#### What is being asked:
Pick the lines holding the string "Switch" out of the records and copy them.

#### Data extract:

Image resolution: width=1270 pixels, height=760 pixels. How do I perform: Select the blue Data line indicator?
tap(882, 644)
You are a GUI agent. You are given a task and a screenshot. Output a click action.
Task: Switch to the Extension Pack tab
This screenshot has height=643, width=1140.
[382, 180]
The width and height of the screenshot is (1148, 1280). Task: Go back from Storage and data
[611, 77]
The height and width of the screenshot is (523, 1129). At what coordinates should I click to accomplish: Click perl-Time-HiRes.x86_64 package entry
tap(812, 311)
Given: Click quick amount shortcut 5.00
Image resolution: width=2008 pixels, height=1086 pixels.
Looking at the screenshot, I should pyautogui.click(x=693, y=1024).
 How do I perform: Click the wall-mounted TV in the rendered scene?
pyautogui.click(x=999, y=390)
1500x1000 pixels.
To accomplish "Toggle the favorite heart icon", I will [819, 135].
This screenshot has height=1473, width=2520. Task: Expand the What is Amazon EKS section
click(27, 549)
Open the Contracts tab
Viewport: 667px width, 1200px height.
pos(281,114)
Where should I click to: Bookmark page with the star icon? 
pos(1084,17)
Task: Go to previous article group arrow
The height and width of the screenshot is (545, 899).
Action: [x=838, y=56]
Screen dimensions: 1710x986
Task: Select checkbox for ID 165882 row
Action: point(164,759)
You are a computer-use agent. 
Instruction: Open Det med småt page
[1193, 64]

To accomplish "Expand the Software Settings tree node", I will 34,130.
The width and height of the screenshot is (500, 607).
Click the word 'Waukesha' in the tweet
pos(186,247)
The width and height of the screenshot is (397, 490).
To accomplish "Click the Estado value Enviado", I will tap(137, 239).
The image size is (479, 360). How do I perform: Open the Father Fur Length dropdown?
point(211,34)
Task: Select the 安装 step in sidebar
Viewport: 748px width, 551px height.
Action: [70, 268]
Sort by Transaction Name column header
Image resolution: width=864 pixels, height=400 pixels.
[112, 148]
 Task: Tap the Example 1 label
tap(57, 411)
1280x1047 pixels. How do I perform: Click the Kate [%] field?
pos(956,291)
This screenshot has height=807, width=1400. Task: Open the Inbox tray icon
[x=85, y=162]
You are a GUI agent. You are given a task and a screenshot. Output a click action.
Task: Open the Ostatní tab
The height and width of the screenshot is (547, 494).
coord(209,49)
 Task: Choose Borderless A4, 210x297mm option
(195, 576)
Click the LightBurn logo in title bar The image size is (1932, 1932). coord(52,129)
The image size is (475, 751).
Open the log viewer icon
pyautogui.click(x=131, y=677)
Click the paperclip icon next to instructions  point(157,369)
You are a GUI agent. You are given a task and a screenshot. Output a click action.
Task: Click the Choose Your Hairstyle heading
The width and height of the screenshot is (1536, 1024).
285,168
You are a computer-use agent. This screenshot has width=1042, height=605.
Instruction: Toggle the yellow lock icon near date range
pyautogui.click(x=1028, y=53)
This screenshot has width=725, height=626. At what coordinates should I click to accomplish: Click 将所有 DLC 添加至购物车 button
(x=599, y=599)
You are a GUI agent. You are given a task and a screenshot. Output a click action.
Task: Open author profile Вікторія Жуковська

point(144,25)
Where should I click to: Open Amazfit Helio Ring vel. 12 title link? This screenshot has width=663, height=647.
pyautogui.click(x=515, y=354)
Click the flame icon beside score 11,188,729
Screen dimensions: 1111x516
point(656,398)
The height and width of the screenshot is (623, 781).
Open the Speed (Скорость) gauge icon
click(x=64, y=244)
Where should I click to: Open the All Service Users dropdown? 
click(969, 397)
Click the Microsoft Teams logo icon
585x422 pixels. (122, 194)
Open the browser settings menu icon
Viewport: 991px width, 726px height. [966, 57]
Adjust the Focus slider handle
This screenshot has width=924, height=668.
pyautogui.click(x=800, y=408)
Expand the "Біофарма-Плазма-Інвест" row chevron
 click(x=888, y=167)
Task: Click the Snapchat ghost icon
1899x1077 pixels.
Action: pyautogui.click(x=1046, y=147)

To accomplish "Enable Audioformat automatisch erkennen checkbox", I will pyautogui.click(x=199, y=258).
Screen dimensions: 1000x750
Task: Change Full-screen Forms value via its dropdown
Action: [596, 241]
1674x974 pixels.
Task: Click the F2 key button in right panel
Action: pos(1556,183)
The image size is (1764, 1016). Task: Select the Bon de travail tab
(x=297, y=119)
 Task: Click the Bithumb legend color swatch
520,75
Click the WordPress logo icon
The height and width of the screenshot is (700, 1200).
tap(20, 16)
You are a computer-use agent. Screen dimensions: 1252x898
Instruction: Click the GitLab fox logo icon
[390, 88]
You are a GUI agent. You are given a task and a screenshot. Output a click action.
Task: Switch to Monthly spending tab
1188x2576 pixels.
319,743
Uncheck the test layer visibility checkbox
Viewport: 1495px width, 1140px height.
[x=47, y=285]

#### Response to the task:
Task: Switch to the Extension Pack tab
Task: Switch to Monthly spending tab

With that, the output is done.